As far as I can tell, Facebook is a website you can visit to be afraid and disgusted by your parents’ political views.
It’s like a quarantine zone. All of humanity’s pollutants are contained there to protect real life from the worst of humans. But we all have to log in. Otherwise we would never hear from our family again. If everyone left Facebook today, we would all find that each of us only has about four real friends.
I’m pretty sure the only thing you can do on Facebook is hide Candy Crush requests with a gun in your mouth. So dumping your relationship in this toxic internet dump isn’t the most worthwhile of endeavors.
Why Facebook and Relationships Don’t Go Together?
The biggest sign that a relationship is healthy is a lack of social media presence.
There are basically two ways relationships appear on Facebook, and both are bad. First, the couples washing their dirty laundry.
This is simply saying that you don’t care about your partner’s feelings, their privacy, or your relationship.

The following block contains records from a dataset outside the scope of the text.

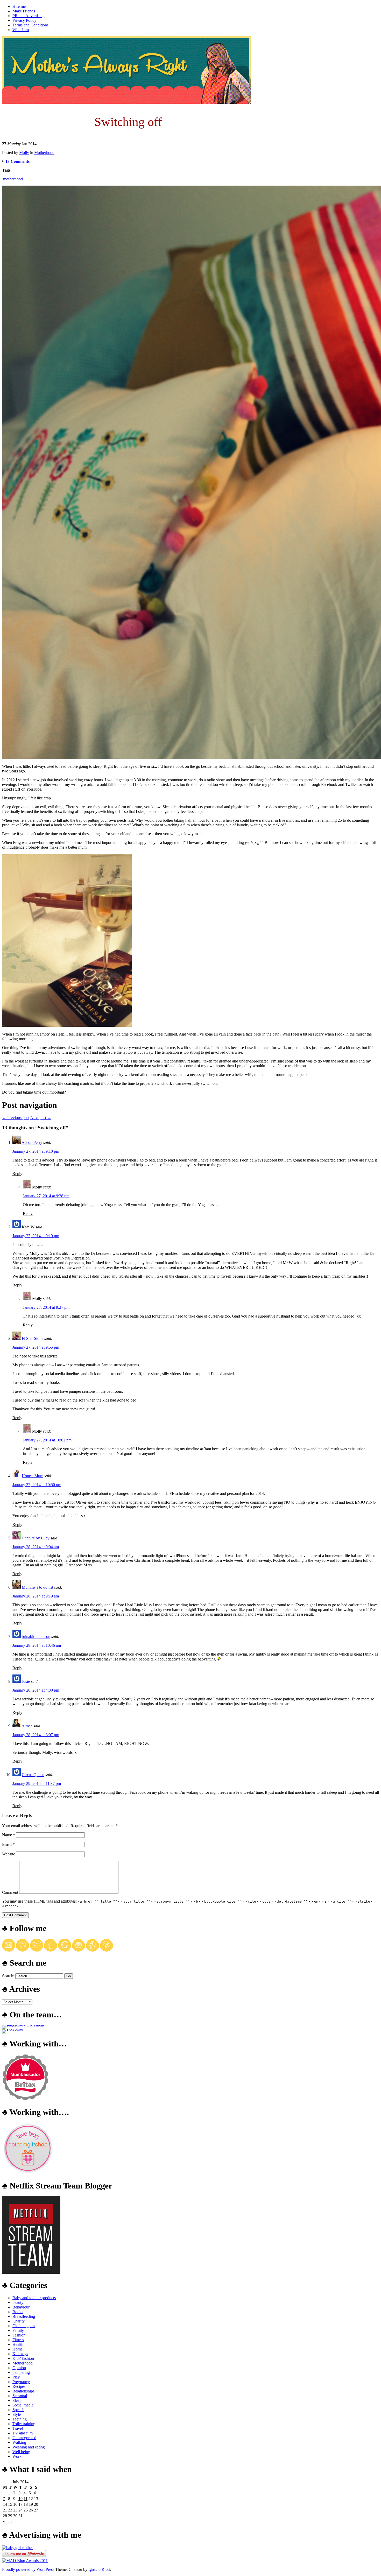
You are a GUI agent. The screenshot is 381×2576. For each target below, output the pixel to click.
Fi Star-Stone (32, 1338)
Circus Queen (33, 1774)
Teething (19, 2419)
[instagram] (78, 1950)
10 (20, 2498)
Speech (18, 2410)
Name (8, 1835)
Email (8, 1844)
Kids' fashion (23, 2358)
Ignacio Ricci (99, 2569)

You’re not a team if you’re arguing in front of other people like an audience; you are literally combatants. And that’s not even counting the passive-aggressive posts. “That feeling when someone forgot to pick up Arby’s on the way home for your birthday — a quixotic feeling.”
Yes, I know “roast beef” means true love, but maybe you bring that up with your partner? It just says you’re looking for validation for your feelings. Do you know what a real couple does when something goes wrong? They talk about it and figure out how not to hurt their partner’s feelings in the future.
The second way couples show up on Facebook is in the form of “envy of our perfect life” couples who share too much. Do not be jealous; her Facebook wall is literally just a facade.
It’s as if they’re trying to convince themselves through repetition. Shouldn’t a great relationship speak for itself? Or maybe it’s an unhealthy obsession with her image rather than the relationship itself.
NFL legend Walter Payton once said, “If you’re good at something, you tell everyone. If you’re great at something, they tell you.
People can tell when you’re in an amazing relationship. This is reflected in your life in so many ways. We all want to shout it from the mountain tops every now and then, but how scary would it be to call all your friends and family members every day and remind them that you still love your significant other?
This is what happens when you post to Facebook non-stop.
In short, great relationships are the opposite of the above couples.
They solve problems without bystanders getting caught in the crossfire. The person they most want to share the joy of their relationship with is their partner, not 400 strangers.
They know that secret little moments that no one else knows about are precious. They know showing your love through a third party is less sincere because when you have an audience it all feels like a performance.
They don’t spend their time on Facebook, but with their partners.
Opt for real connections over Facebook relationships
Now that you know that Facebook and relationships don’t go well together, you should still keep your private moments private and work on building a solid married life that doesn’t need outside validation.
frequently asked Questions
Is Facebook Bad For My Relationship?
Couples who use Facebook excessively tend to get involved in Facebook-related arguments that ultimately lead to negative outcomes like cheating or a breakup.
How can social media be toxic to romantic relationships?
Overuse of social media can cause couples to lose attention and the quality of time they spend together.